Within five years innovative ‘smart’ sensing systems that will help the UK’s 700,000 dementia sufferers live independently at home could be available commercially.
Once installed, the systems are designed to closely monitor people’s movements and actions around the home. As well as providing voice-prompts (e.g. reminders to turn off a tap or cooker), they can also directly switch lights or appliances on and off in order to eliminate potential dangers.
Developed at the University of Bath with funding from the Engineering and Physical Sciences Research Council (EPSRC), the systems incorporate specially developed, cutting-edge sensor, electronics and IT capabilities.
Two trial systems installed in care homes in London and the West Country have now been operating successfully for over a year.
They are providing clear evidence that, if installed in domestic properties, systems like this could help people with dementia live safely and with more control over their lives. They could be particularly useful where sufferers live on their own.
As well as boosting quality of life for those with dementia, the systems could help reduce the burden on the families of people with the condition, as well as on professional carers and healthcare budgets.
A mocked-up living environment with working examples of these ‘smart’ technologies will be on show at EPSRC’s ‘Pioneers 09’ showcase event, to be held on Wednesday 4th March at London’s Olympia Conference Centre.
Professor Roger Orpwood, the lead scientist behind the systems’ development, says: “The driver really has been to arrive at a creative engineering solution that addresses real problems faced by real people with real needs. The key is to focus on enabling people, not on taking decisions away from them.”
It is envisaged that systems installed in domestic properties would function on a simple ‘plug in and use’ basis, with minimal visibility or intrusiveness.
The key will be to tailor them to individual requirements and ensure that they act as much like a live-in carer as possible. For example, voice-prompts can utilise the voices of relatives or friends to deliver reassuring messages, as well as to influence behaviour.

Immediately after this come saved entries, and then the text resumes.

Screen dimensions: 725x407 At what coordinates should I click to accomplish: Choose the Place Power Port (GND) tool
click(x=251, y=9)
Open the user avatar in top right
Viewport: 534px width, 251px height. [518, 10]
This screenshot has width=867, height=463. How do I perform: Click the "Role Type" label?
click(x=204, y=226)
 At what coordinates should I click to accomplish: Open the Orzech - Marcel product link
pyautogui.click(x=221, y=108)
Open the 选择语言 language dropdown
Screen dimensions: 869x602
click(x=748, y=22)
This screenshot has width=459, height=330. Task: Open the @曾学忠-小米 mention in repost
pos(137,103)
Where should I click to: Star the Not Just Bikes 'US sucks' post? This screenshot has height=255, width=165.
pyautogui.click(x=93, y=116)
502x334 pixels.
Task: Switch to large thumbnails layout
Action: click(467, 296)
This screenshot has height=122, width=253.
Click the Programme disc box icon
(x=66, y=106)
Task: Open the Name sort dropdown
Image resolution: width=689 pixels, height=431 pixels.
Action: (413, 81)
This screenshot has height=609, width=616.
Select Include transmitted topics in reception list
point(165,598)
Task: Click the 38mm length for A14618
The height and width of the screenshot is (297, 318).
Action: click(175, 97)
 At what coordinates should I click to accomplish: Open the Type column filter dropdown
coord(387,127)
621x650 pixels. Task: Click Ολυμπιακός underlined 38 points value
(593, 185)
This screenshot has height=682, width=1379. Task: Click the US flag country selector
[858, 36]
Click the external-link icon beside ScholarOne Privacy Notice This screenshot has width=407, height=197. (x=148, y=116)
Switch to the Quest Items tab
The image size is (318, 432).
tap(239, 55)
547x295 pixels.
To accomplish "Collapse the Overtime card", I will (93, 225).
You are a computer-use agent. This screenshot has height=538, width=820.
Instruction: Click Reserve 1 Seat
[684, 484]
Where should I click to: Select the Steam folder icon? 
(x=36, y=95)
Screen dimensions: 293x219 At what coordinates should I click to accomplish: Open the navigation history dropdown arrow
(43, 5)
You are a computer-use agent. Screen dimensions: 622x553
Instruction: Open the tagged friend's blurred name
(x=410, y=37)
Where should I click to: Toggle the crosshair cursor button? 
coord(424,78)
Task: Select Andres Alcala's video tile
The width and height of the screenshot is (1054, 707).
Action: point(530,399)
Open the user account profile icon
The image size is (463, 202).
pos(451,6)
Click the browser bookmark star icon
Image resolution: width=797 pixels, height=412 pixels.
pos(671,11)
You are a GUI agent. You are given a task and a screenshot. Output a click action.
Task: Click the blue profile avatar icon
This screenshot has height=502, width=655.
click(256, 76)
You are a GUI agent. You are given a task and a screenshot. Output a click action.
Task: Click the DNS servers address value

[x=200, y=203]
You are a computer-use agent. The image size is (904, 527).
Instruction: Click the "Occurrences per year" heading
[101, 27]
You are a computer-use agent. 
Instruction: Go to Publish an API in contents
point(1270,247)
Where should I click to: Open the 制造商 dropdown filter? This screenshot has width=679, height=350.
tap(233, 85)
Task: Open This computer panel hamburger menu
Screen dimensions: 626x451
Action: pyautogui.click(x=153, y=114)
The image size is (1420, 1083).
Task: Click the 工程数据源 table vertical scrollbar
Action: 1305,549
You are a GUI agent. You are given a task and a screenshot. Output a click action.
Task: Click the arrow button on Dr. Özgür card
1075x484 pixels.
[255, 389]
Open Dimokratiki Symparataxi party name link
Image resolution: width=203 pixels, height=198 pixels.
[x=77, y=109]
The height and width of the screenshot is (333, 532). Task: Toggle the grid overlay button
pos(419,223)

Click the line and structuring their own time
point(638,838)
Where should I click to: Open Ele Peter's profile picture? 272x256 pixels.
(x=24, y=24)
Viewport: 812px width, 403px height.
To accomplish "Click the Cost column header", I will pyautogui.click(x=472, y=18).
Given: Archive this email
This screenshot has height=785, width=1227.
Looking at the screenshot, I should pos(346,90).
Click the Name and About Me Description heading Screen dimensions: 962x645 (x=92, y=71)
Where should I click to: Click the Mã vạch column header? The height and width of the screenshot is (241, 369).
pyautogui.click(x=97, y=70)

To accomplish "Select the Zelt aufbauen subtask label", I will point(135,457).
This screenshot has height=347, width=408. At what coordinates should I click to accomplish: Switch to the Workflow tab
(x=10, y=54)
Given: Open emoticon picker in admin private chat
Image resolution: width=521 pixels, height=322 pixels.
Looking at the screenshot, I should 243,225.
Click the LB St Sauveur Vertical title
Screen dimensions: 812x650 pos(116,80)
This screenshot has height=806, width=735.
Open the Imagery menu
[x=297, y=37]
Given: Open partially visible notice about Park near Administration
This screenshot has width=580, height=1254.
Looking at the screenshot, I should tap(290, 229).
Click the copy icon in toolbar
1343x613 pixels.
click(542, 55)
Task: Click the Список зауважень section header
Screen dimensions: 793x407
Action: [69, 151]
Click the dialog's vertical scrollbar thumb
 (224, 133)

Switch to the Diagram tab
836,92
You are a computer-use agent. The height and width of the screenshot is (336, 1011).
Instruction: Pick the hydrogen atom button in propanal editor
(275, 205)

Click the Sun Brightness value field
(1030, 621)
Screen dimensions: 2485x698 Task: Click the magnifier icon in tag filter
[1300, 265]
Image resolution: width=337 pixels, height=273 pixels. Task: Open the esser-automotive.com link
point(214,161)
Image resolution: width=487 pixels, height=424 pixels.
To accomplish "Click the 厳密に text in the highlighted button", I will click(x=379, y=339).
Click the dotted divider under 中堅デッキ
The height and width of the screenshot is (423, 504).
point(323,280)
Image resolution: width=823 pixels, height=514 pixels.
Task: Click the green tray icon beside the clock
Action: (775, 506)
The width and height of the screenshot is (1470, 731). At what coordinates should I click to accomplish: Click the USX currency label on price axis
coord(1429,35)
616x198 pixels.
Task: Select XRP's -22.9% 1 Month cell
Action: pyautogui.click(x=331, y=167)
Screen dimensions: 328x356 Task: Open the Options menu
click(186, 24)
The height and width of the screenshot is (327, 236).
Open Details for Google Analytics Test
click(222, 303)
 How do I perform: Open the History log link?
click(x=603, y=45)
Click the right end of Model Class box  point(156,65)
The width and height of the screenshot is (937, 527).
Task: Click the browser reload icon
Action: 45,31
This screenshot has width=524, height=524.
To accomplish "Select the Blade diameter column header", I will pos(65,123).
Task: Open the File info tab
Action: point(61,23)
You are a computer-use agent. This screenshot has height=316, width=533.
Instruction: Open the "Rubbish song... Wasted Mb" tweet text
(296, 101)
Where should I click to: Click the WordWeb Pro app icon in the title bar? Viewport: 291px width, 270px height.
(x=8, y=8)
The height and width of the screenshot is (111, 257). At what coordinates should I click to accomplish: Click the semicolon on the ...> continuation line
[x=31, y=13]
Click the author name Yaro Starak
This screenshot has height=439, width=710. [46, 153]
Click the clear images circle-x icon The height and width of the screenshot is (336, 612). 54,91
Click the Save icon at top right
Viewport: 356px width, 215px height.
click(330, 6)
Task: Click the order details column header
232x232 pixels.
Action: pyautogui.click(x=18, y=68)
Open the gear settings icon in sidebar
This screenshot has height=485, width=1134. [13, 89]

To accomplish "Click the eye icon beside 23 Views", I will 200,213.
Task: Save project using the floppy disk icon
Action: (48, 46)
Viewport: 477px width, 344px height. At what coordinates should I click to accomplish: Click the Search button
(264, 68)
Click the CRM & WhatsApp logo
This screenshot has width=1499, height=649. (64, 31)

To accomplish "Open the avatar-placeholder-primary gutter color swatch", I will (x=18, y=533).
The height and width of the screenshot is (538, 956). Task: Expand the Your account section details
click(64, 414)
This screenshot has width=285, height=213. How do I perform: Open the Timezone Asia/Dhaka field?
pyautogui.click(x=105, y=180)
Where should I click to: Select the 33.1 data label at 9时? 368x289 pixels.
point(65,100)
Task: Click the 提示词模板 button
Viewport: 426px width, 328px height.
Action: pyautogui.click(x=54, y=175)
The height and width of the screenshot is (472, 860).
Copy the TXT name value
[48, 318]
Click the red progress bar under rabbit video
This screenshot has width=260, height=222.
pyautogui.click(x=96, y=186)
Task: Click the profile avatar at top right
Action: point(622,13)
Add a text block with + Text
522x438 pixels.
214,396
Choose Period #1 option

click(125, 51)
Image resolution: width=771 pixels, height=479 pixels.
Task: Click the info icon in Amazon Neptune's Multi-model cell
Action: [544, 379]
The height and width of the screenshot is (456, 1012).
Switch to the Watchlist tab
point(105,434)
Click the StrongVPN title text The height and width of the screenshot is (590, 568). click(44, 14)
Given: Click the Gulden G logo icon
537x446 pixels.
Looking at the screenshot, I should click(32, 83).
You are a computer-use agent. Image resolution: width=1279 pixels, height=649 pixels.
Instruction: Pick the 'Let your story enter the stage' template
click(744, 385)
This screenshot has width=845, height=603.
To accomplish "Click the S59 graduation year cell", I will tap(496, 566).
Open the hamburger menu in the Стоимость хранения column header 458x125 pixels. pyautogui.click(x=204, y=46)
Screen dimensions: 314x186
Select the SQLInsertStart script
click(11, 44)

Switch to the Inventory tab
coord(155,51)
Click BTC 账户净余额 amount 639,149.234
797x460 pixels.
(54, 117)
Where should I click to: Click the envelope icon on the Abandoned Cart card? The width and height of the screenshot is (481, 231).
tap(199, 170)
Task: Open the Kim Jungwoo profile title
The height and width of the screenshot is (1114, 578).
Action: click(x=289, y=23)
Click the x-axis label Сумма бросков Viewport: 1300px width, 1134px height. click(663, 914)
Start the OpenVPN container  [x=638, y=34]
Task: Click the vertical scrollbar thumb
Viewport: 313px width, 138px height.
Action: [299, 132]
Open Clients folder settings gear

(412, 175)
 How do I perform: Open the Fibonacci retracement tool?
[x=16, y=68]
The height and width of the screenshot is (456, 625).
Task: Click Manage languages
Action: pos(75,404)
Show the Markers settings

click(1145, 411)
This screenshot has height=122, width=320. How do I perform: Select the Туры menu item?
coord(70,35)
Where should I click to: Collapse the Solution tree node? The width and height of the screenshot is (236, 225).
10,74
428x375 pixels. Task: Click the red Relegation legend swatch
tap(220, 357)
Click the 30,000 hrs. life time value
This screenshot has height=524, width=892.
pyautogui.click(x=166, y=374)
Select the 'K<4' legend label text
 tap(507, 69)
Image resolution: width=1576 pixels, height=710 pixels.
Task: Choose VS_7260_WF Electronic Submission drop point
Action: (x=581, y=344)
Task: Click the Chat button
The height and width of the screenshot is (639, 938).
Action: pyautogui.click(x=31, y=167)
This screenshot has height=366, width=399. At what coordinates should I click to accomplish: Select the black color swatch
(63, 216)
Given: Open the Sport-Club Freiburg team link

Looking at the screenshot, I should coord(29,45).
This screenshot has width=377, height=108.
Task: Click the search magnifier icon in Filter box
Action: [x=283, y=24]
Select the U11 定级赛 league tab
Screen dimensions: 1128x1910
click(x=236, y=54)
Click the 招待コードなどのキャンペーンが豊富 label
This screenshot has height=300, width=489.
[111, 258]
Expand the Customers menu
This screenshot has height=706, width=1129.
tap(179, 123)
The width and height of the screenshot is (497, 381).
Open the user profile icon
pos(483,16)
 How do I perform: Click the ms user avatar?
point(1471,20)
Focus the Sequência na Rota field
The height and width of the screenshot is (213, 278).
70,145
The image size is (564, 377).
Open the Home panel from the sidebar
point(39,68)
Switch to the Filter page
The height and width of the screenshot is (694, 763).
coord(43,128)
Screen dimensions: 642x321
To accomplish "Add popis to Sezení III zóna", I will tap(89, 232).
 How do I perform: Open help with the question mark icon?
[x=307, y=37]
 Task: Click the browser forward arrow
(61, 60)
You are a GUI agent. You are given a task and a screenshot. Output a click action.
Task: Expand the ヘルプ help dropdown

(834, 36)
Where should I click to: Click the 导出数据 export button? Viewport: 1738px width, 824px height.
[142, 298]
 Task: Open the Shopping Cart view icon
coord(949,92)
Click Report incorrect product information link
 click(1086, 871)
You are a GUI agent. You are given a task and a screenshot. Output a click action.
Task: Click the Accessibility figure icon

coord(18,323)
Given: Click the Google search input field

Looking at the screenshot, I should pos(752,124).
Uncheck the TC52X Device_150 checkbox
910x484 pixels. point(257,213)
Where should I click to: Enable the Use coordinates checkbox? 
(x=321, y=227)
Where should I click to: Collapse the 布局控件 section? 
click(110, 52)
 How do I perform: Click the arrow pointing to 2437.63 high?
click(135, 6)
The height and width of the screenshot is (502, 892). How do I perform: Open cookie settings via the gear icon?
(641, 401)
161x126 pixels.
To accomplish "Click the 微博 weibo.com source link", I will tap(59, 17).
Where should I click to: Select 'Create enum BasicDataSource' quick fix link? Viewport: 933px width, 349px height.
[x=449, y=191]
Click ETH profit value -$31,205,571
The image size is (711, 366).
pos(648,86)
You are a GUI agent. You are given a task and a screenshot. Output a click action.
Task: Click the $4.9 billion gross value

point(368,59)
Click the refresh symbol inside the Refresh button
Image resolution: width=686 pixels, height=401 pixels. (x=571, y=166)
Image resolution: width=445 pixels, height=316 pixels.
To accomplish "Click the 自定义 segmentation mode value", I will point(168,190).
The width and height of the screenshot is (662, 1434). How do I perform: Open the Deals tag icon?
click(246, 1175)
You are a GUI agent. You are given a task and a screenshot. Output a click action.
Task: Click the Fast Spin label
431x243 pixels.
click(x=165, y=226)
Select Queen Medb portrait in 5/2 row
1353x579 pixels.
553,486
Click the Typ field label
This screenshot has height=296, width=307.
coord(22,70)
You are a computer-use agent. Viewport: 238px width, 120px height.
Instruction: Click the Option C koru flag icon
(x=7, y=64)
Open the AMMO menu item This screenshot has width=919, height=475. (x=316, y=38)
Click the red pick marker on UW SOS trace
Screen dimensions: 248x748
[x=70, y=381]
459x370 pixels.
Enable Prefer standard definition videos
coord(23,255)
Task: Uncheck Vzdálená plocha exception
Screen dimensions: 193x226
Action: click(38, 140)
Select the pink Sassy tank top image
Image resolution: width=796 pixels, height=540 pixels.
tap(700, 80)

The systems are also designed to be monitored remotely via computer by healthcare professionals.
Professor Orpwood says: “The next step is to make sure the systems can be managed by non-technical local authority carers and healthcare staff. If manufacturers can be brought on board, we could see systems in people’s houses within five years or so.”
Evaluation of the two trial systems is currently being funded by two medical charities.